## Assigned task:
From the entries that follow, report every line in which "computer" occurs.

## Supplied data:
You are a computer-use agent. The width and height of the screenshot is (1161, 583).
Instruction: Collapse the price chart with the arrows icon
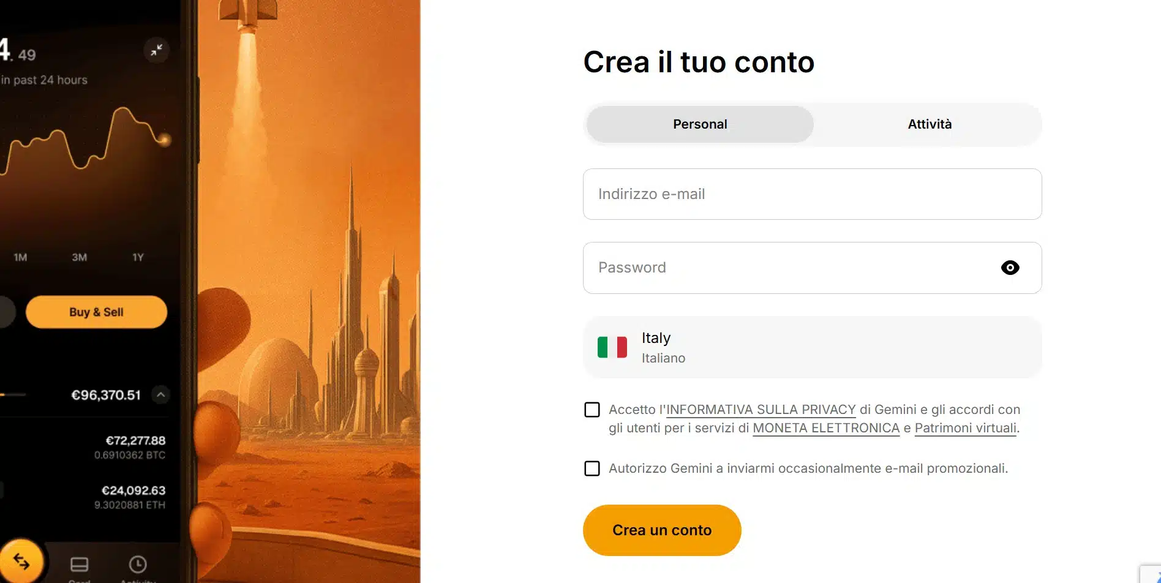tap(156, 50)
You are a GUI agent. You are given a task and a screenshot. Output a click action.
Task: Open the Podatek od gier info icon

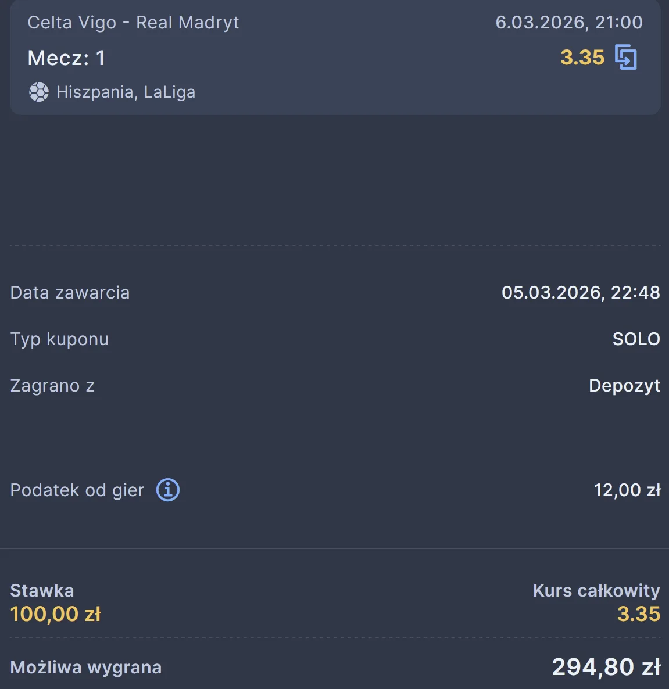168,490
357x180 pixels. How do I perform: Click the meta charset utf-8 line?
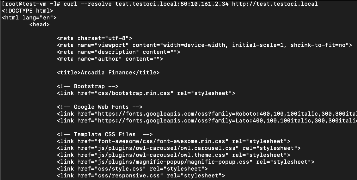(x=95, y=38)
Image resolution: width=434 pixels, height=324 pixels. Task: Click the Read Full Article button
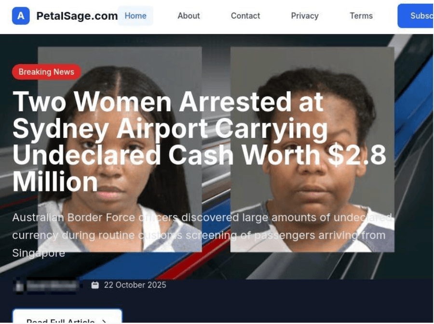67,316
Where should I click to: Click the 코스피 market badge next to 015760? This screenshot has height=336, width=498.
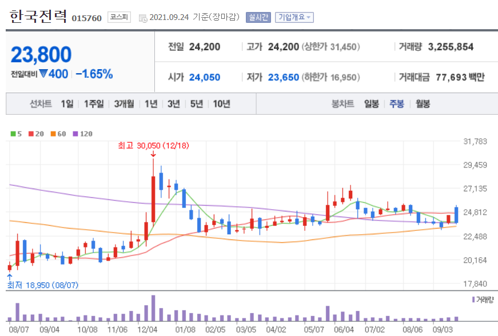tap(119, 16)
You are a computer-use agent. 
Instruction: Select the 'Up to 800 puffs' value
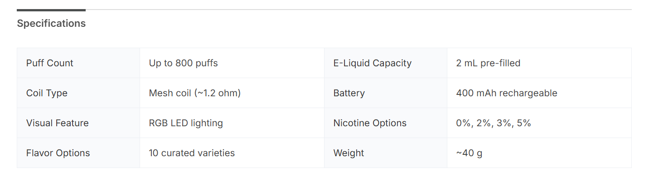184,63
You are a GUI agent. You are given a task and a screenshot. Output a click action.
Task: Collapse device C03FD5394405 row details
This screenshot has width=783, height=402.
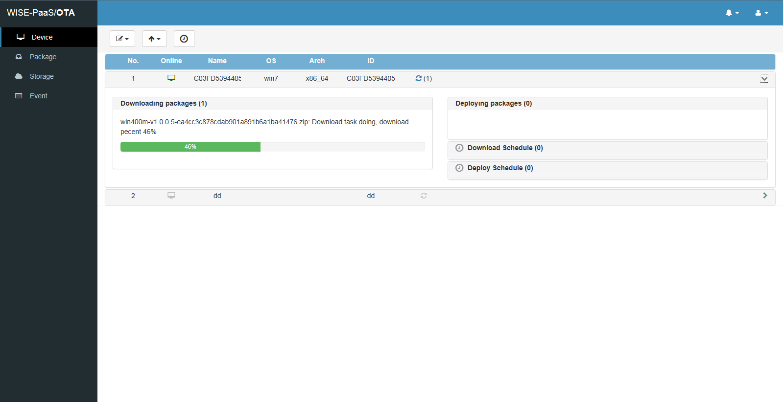click(x=764, y=78)
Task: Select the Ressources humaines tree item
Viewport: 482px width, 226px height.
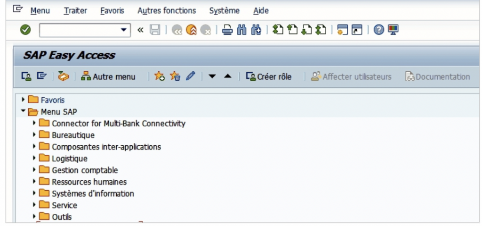Action: tap(89, 182)
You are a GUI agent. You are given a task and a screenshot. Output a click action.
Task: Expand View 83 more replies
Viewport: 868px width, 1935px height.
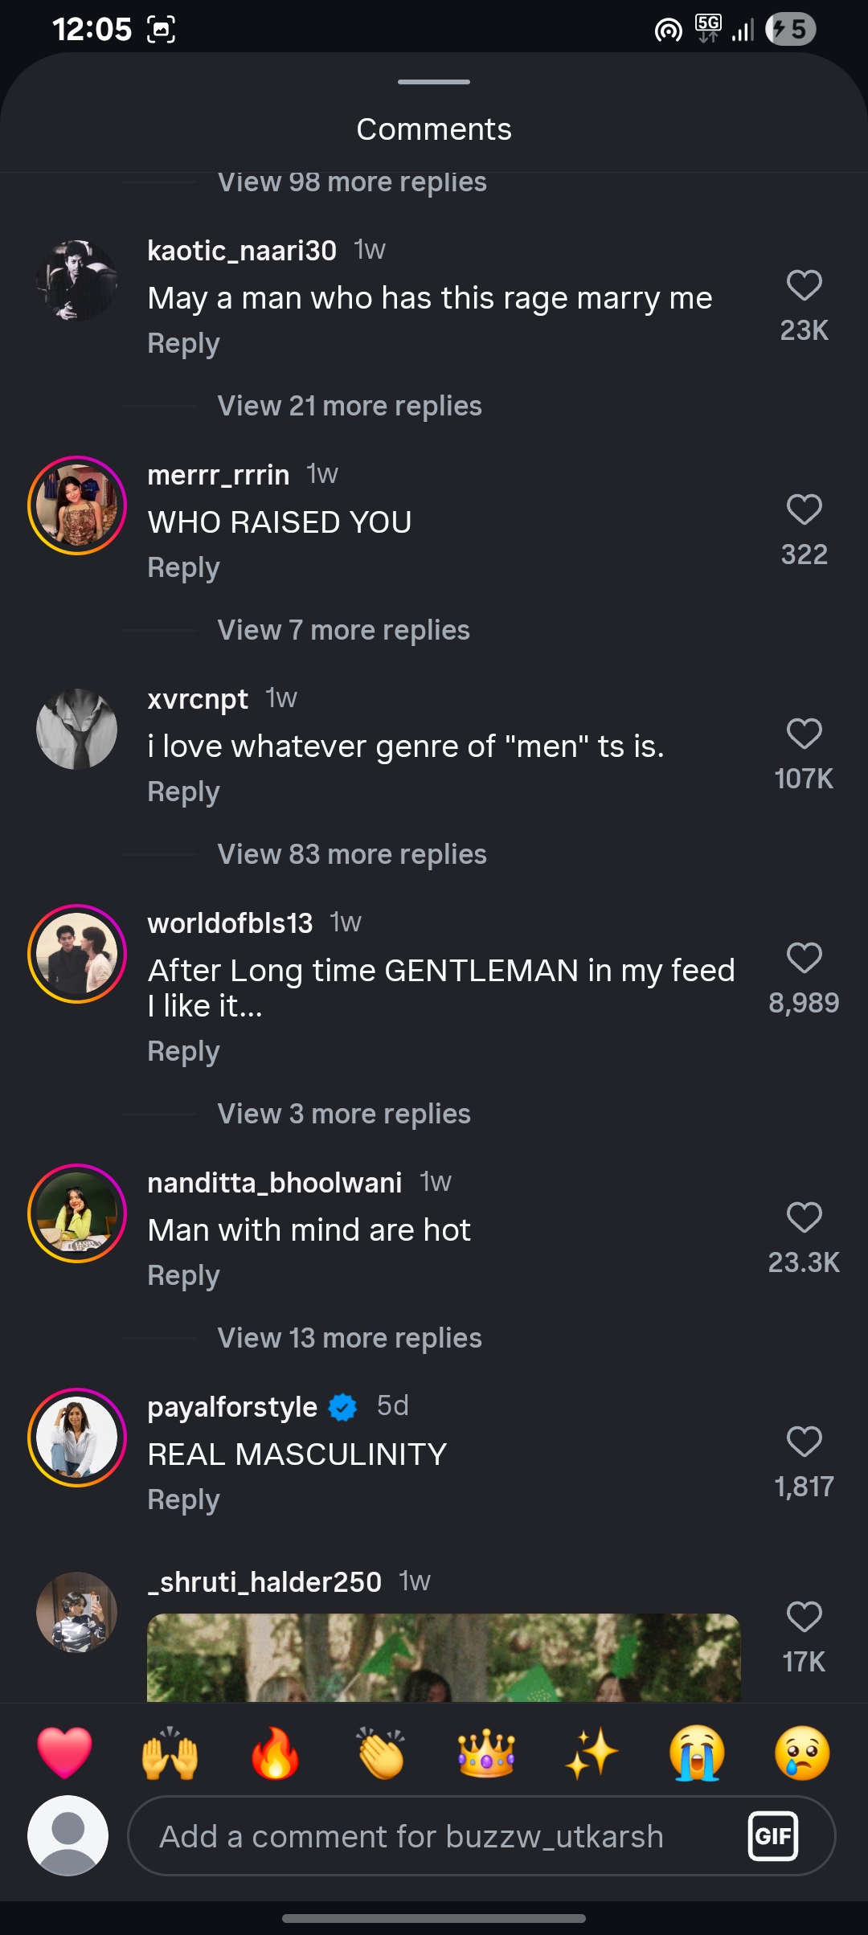pos(352,854)
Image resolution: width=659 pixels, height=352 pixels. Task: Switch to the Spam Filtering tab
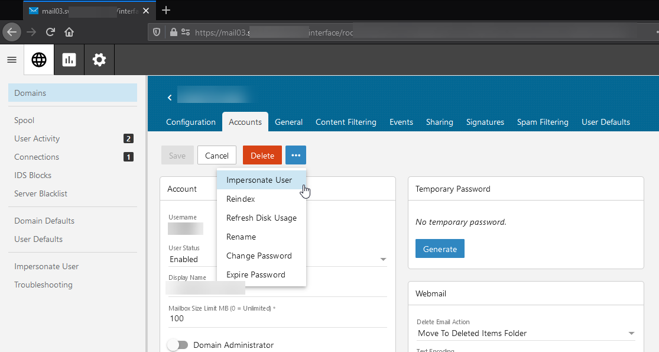coord(543,122)
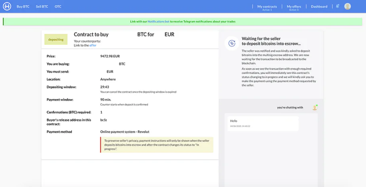Go to the Dashboard

(x=319, y=6)
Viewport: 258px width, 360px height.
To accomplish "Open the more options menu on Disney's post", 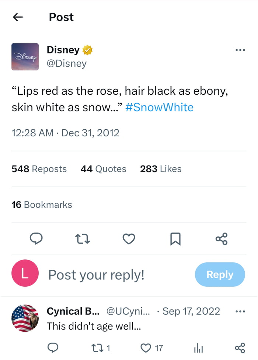I will [x=240, y=50].
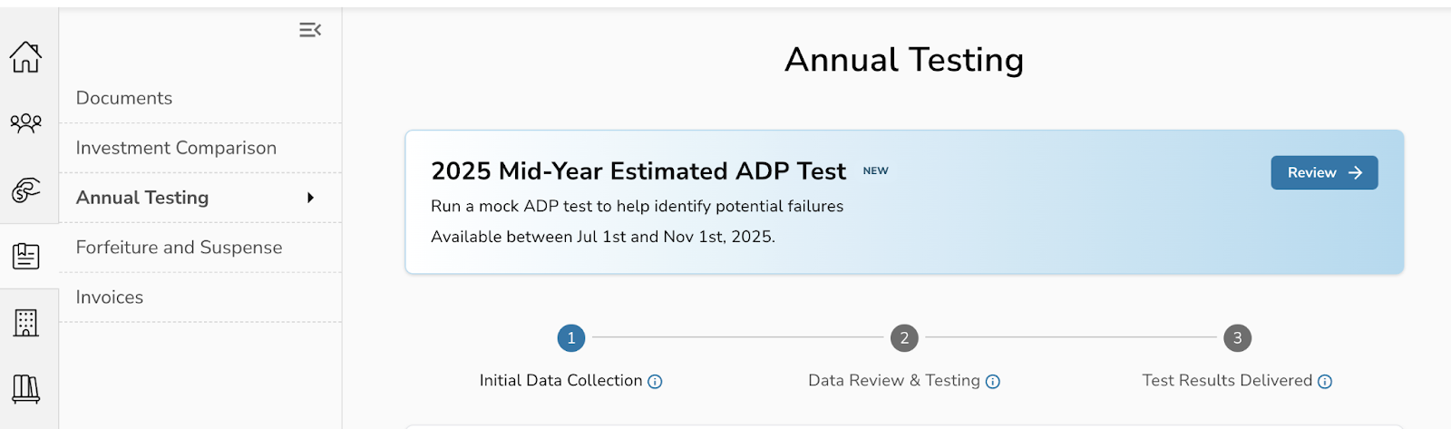Show info for Test Results Delivered

pyautogui.click(x=1325, y=382)
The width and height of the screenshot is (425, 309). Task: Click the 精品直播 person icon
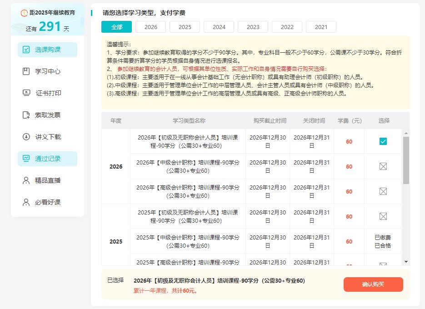tap(26, 180)
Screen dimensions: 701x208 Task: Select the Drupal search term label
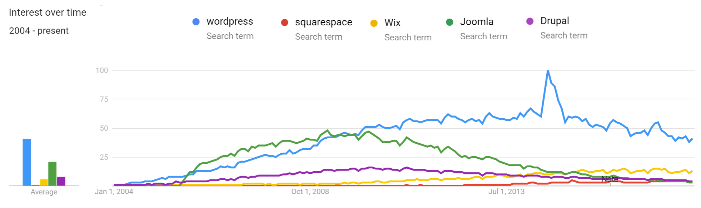[x=555, y=21]
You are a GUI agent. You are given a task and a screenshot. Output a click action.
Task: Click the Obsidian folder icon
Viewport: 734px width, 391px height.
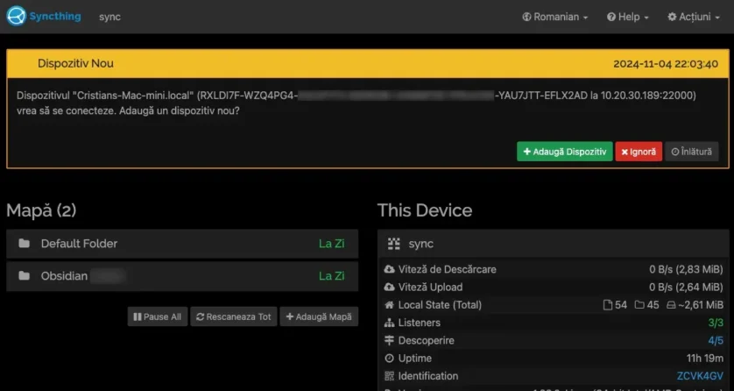[x=24, y=276]
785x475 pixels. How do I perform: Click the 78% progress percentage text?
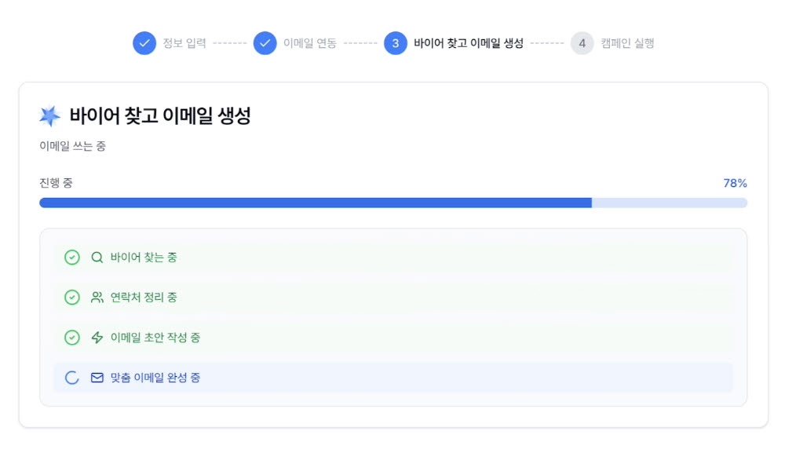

## Solution for this task:
You are a computer-use agent. The width and height of the screenshot is (1161, 583).
You are a computer-use agent. 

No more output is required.